*** DATASET EXCERPTS Section Begins ***

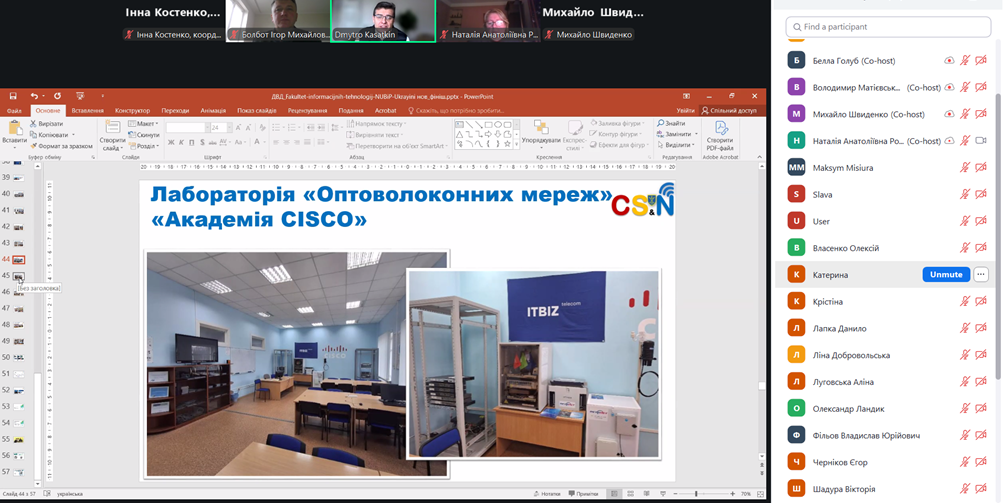The width and height of the screenshot is (1004, 503).
Task: Open the Анімація ribbon tab
Action: pos(213,111)
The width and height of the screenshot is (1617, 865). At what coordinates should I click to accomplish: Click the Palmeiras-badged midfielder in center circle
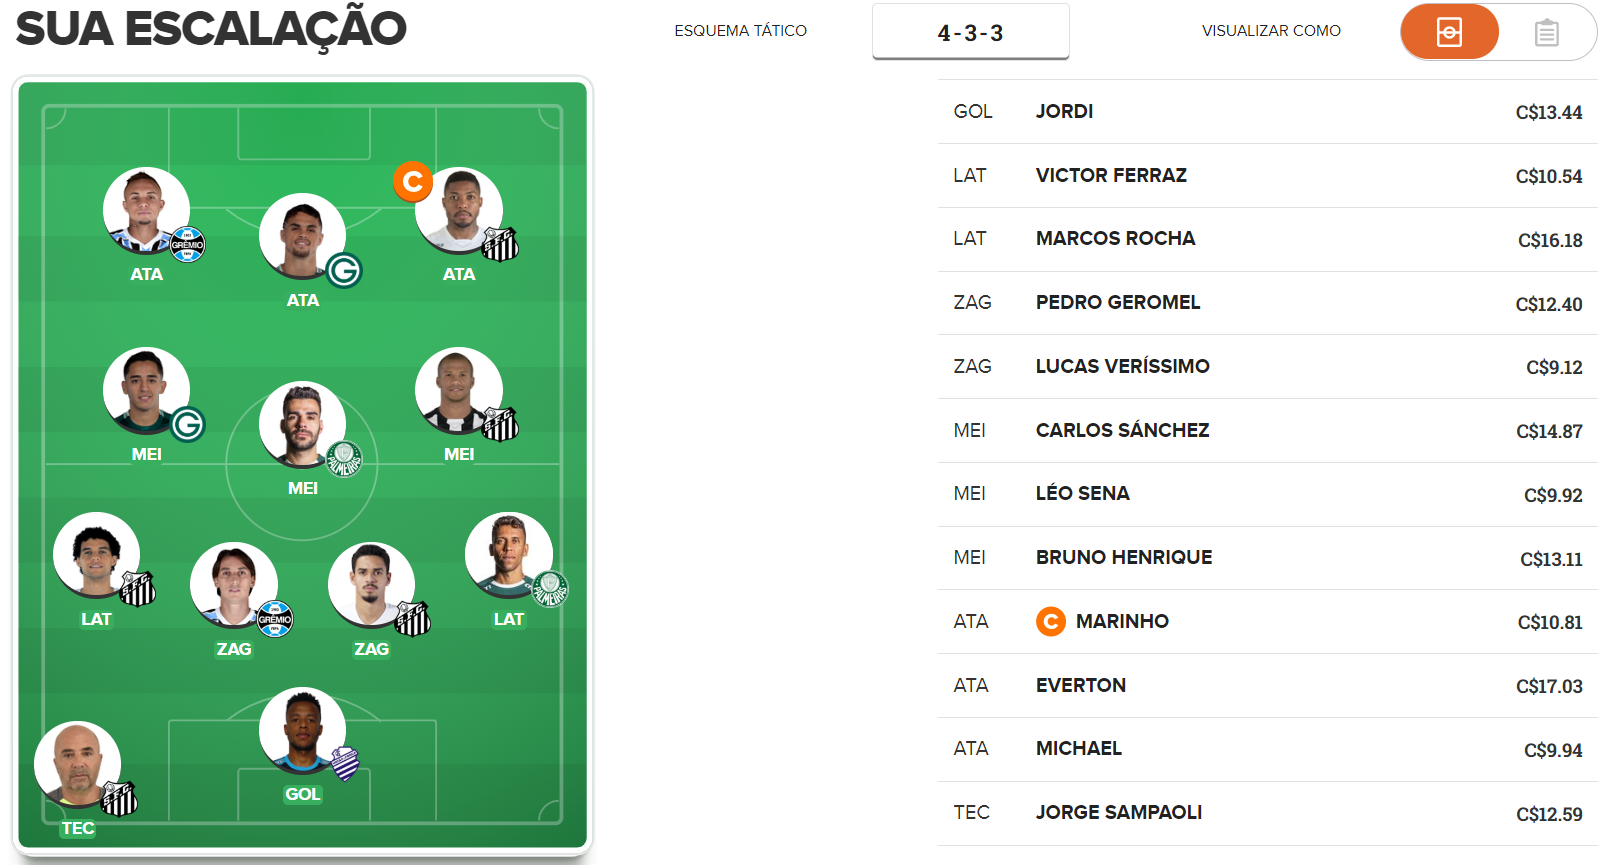pyautogui.click(x=303, y=425)

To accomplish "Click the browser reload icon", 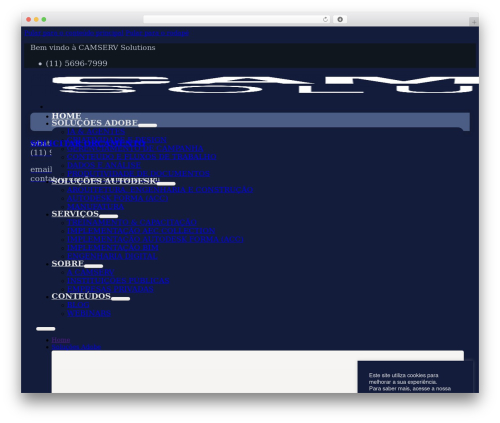I will 325,19.
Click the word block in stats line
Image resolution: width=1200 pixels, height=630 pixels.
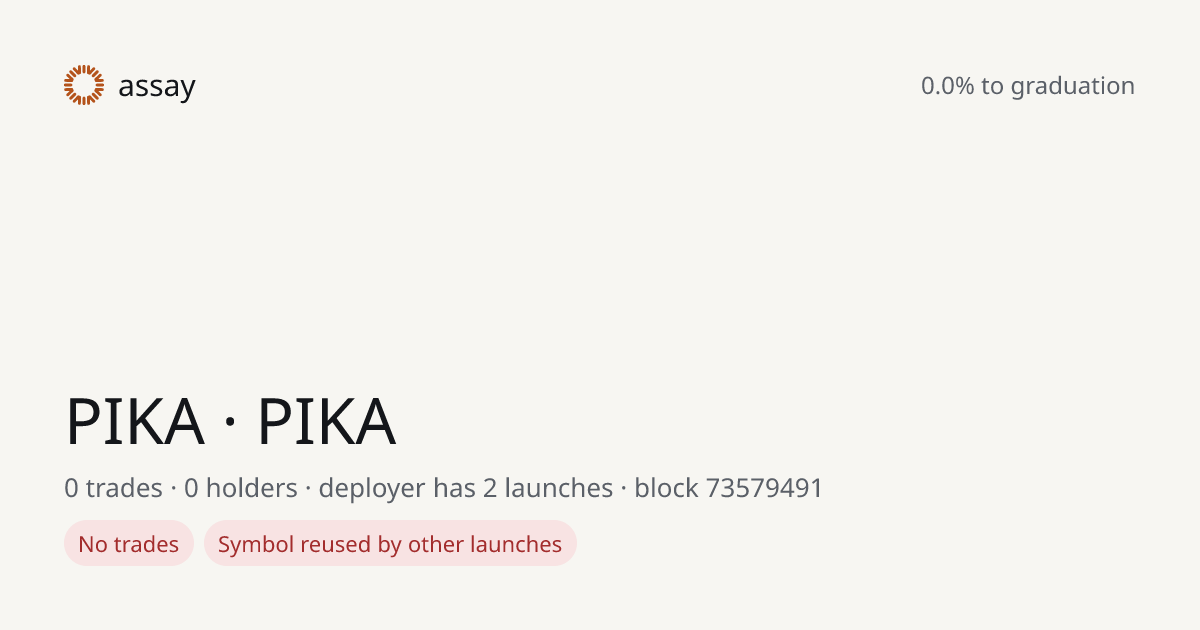(666, 488)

*** DATASET EXCERPTS Section Ends ***

**DIRECTIONS**
With pictures left out, repeat exactly the lines from the line bearing "Image resolution: width=1200" through the final line of the records above.

**ANSWER TO THIS PROBLEM**
Image resolution: width=1200 pixels, height=630 pixels.
(666, 488)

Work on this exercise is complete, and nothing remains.